OpenAI Chief Executive Sam Altman said during January’s World Economic Forum’s annual meeting in Davos, that while OpenAI is preparing safeguards, he’s still wary about how his company’s tech might be used in elections. 

“We’re going to have to watch this incredibly closely this year.” 

You don’t say?

Just last month, days before the US presidential primary in New Hampshire, thousands of people received a call from someone who sounded like President Joe Biden, telling them not to vote. 

The call was discovered to be a ‘deepfake’, this century’s answer to photoshopping, which allows anyone with a mid-range knowledge of digital software to make images or audio of fake events. 

It has been estimated that of the 500,000 or so deepfake videos detected on the internet, over 80% are pornographic, the overwhelming majority featuring women. 

With Sora’s emergence, nefarious innovations like deepfake are already old news.

Which begs the question, why? 

Why does the world need another technology to create fake worlds, worlds so real in appearance that we can’t tell the difference? 

Misinformation is arguably the biggest global challenge of the 21st century. 

Technologies like Sora — on the face of it at least — add very little value to an already cluttered landscape of competing AI innovations. 
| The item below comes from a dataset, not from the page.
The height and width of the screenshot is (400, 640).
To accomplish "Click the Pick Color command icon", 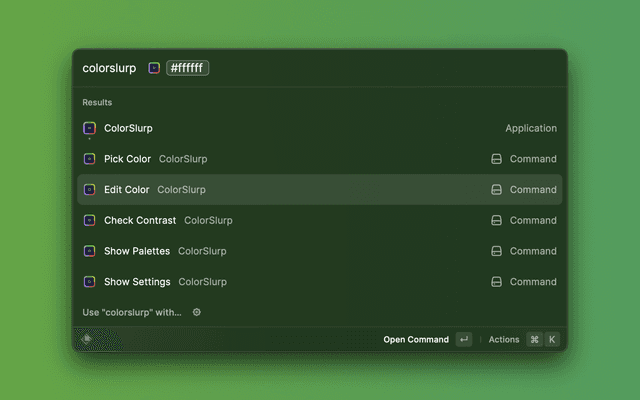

At least ChatGPT cured irrational anxiety surrounding composing basic emails. Sora, in my opinion, cures nothing. 

Whatever limited good it might do for the easily distracted intent on a virtual tour of King's Landing in a Game of Thrones-themed alternate universe, just wait until we are all watching an all-too-real-looking video of somebody we know and love do something obscene or illegal. 

Like a dirty, malicious rumour, there is no un-ringing that bell.

The story goes that, as he witnessed the first detonation of a nuclear weapon on July 16, 1945, a piece of Hindu scripture ran through the mind of J. Robert Oppenheimer: “Now I am become Death, the destroyer of worlds.” 

Regardless of his moral reckoning, it didn’t save Hiroshima and Nagasaki from evaporation just months later.

I am no scientist, but a simple pros and cons list might be a good starting point for every next-best-thing. 

Nothing about Sora leads me to believe we will somehow be better off for its existence.